Each of the options she brings forth is drastic and means major change. Almost everything is possible, from closing all windows in the Red Light District, to creating more workplaces for sex workers.
It could very well mean the end of prostitution in the Red Light District.
“Relocating prostitution is an option. We haven’t worked out how to go about that yet, but we must dare to consider an end to prostitution in the Red Light District.”
But you also suggest tackling the situation by creating more workplaces for sex workers?
“That could be an option. Window brothels have closed down in recent years, thus increasing activity in the few remaining alleys. The disorder can also be remedied by creating more workplaces, possibly in combination with measures such as closing the curtains so that prostitution is no longer laid bare and kept from the nuisance of prying eyes. But we can also place turnstiles to block public areas for passers-by who shouldn’t be there.”
You want to block parts of the Red Light District in favour of prostitution?
“I’m not sure if that’s a good idea; it has been considered an option at Sint Annenkwartier. Clients have to pay to enter the streets. It goes far, but it’s one of the options being discussed.”

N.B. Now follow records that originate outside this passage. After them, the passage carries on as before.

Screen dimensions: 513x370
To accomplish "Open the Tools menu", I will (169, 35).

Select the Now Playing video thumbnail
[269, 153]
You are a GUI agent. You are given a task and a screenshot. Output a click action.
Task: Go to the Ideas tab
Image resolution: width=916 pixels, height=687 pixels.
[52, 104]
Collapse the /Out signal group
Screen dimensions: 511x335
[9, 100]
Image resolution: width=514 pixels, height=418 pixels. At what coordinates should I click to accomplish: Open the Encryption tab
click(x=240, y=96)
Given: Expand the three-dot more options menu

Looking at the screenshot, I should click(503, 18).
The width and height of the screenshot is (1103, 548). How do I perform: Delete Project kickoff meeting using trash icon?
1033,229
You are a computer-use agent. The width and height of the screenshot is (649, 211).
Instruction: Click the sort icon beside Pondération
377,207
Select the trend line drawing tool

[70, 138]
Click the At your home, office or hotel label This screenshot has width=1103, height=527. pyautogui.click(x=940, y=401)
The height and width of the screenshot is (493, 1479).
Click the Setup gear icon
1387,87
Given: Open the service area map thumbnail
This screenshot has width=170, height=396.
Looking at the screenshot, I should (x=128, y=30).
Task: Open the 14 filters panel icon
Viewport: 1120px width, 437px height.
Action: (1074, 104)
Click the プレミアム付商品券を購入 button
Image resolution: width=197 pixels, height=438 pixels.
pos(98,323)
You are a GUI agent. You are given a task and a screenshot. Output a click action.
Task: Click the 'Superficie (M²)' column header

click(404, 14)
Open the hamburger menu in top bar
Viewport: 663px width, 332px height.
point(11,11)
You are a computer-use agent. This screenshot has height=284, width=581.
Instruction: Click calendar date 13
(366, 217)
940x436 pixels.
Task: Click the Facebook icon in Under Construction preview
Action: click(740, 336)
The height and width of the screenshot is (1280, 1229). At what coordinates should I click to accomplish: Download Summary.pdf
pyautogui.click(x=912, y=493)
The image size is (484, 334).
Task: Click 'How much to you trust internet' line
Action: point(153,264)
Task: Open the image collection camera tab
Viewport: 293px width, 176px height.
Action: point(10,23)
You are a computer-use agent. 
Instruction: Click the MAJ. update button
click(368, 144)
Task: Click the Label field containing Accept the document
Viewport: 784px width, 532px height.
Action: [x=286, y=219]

Considering all the options, do you have a preference for how the future of the Red Light District should look?
“I won’t say.”
“I just won’t. I am not asking for a ‘yes’ or ‘no’ from the city, but for active input from both the public and politicians in order to break the deadlock in the Red Light District and think about future prospects. What I want doesn’t really matter. I’m pragmatic; prostitution belongs in this city. As long as the choice ultimately meets the basic objectives I have laid out.”
Which are most important to you?
“We must ensure that sex workers can work safely and independently. The women behind the windows have become a tourist attraction. They’re ridiculed, taunted and photographed without their permission. Additionally, human trafficking, fraud and money laundering must be curbed. Thirdly, I would also like to see less disruption for residents and business owners. The area must be cleaner and more peaceful and livable than it is now. Relocating prostitution to other parts of the city is another option.”
Are you going to allow window brothels to sign up in new neighbourhoods such as Havenstad, Sluisbuurt or IJburg Strandeiland?
“Possibly. Perhaps as prostitution hotels where sex workers can rent a room only visited by those making use of their services.”
Accommodating refugees who have exhausted all legal options is already being met with much resistance. What do you think will happen if you announce a prostitution hotel in a residential area?
“Yes, that will more than likely be met with heavy protest. But you must keep in mind that prostitution is now happening in an area where people live relatively safely and pleasantly.”
Is it hypocritical that Amsterdammers have so much to say about joy and freedom, but are outraged about having a brothel in a residential area?
“Nothing is strange to Amsterdammers. We all have ideals and things we don’t want happening on our doorstep, but in general, Amsterdammers are tolerant and there are more opinions than just those of people in assembly rooms.”
Are you going to ask the city for advice through a referendum?
“I don’t think this subject is suitable for a referendum. It’s much too complicated and delicate. You don’t want people to vote on the fate of sex workers and victims of human trafficking.”
One of your requirements is that sex workers should be able to live with all the changes. But until now, they mainly believe that the local government should interfere as little as possible. Will you take that into consideration?
“Prostitution in Amsterdam should be regulated in order to improve the well-being of all sex workers. Organisations such as Proud are not the only ones who have something to say. Human trafficking is taking place in the most beautiful and oldest part of our city. During the course of a few hundred years, situations have arisen that are completely unacceptable. It will take time to bring about change.”